Requirements ::
Copy the rows below word for word, but omit the pictures from your answer.

◆ ◆ ◆ ◆ ◆ ◆ ◆

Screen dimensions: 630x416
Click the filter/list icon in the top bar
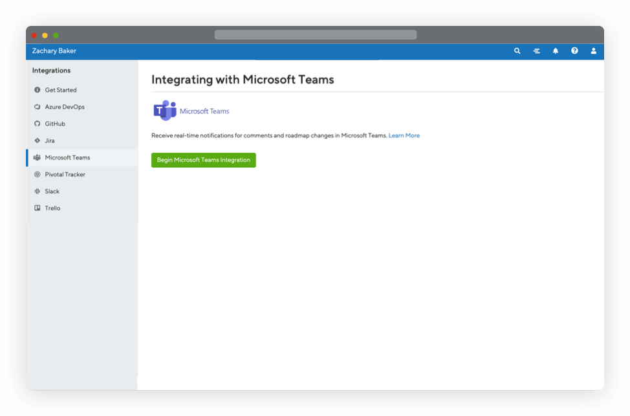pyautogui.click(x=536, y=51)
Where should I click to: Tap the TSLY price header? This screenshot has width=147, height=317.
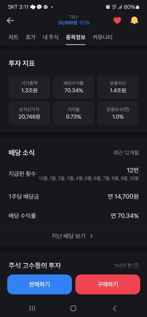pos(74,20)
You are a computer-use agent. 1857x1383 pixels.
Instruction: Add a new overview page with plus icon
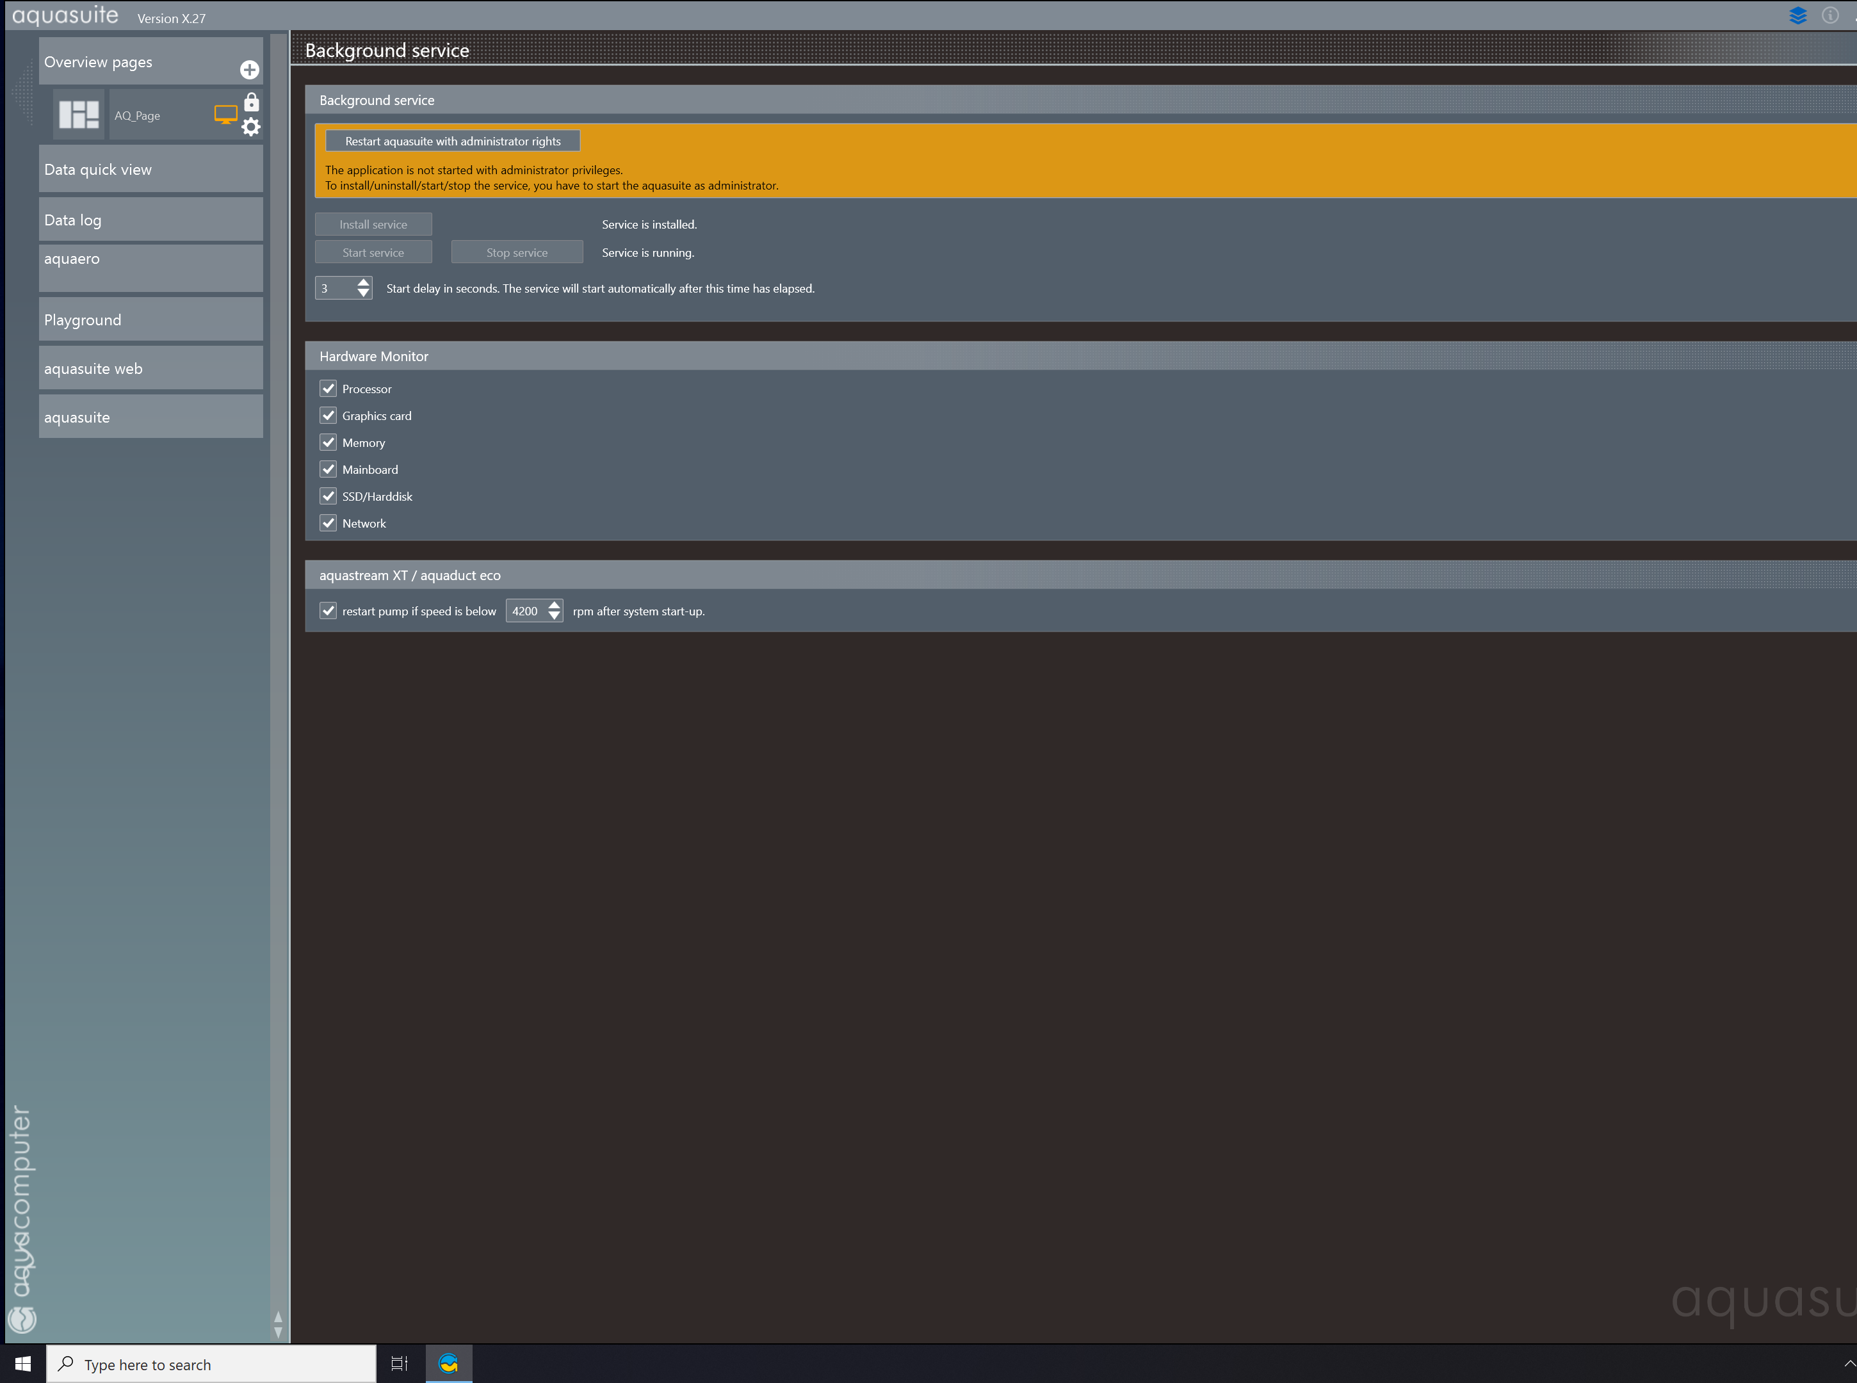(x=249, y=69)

◆ ◆ ◆ ◆ ◆ ◆ ◆

Solved problem ::
Screen dimensions: 630x416
Click the filter/list icon in the top bar
pyautogui.click(x=536, y=51)
Where should I click to: Tap the TSLY price header? This screenshot has width=147, height=317.
pos(74,20)
You are a computer-use agent. 1857x1383 pixels.
Instruction: Add a new overview page with plus icon
(x=249, y=69)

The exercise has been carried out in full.